A total of 48 mOEF maps from 5/7 volunteers were used for deep learning training. To reduce the field inhomogeneity around lateral free myocardial wall, mean mOEF and its standard deviation in the septum (the minimal field inhomogeneity area) were measured as the representative values for entire myocardial mOEF. In this way, a synthetic ground truth of OEF map was reconstructed. These simulated ground truth maps were then used as input to accomplish pixel-wise regression task using a UNet-based fully connected neural network (UFCN), as shown in Fig.1. The model received a multi-channel input which consists of ASE prepared images at different 180º pulse shifts. The U-net structure was comprised of an encoder and a decoder respectively. The encoder was composed of 5 convolutional blocks each with 64, 128, 256, 512, and 1024 convolutional filters. The decoder consisted of 4 deconvolutional blocks with 512, 256, 128 and 64 output channels. A final 1×1 kernel size convolutional layer with the same filter number as input channel was used at the end to implement weighted summation in the former convolutional layer. The CMR data from rest of 2/7 volunteers were tested for the mOEF map and an initial testing of reproducibility.
Results:
The OEF maps showed dramatic improved image quality, compared with original OEF maps (Fig 2).
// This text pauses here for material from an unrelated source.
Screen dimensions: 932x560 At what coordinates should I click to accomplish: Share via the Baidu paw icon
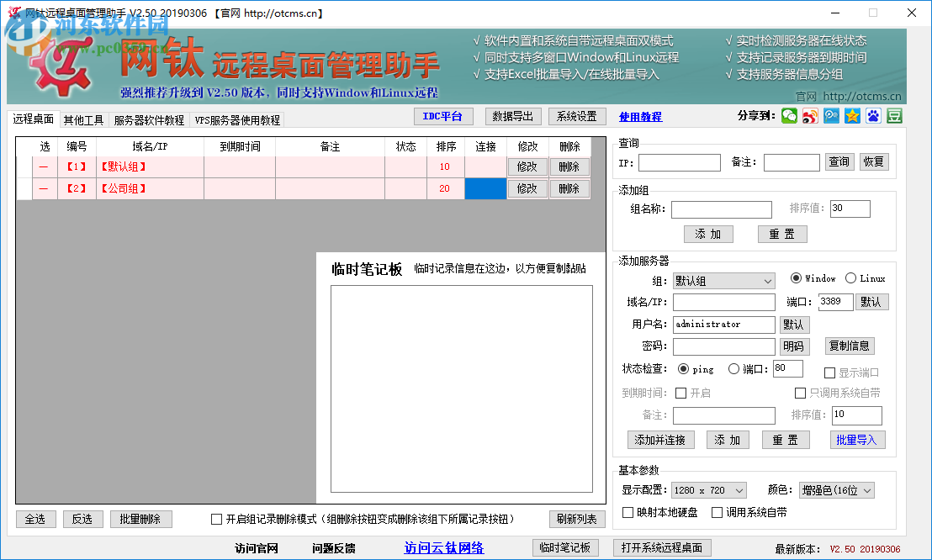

The averaged global myocardial OEF was 0.62 ± 0.07, which agrees well with literature values of 0.64 ± 0.14 measured by positron emission tomography (PET) methods [2]. The initial reproducibility tests provided a coefficient of variance of 5% {0%, 8.4%].
Conclusion:
The UFCN postprocessing method dramatically reduced the calculation error of mOEF in the field inhomogeneity area of myocardium in healthy hearts. Future study may need much larger data sets in diseased hearts for the training sets to detect regional difference in mOEF.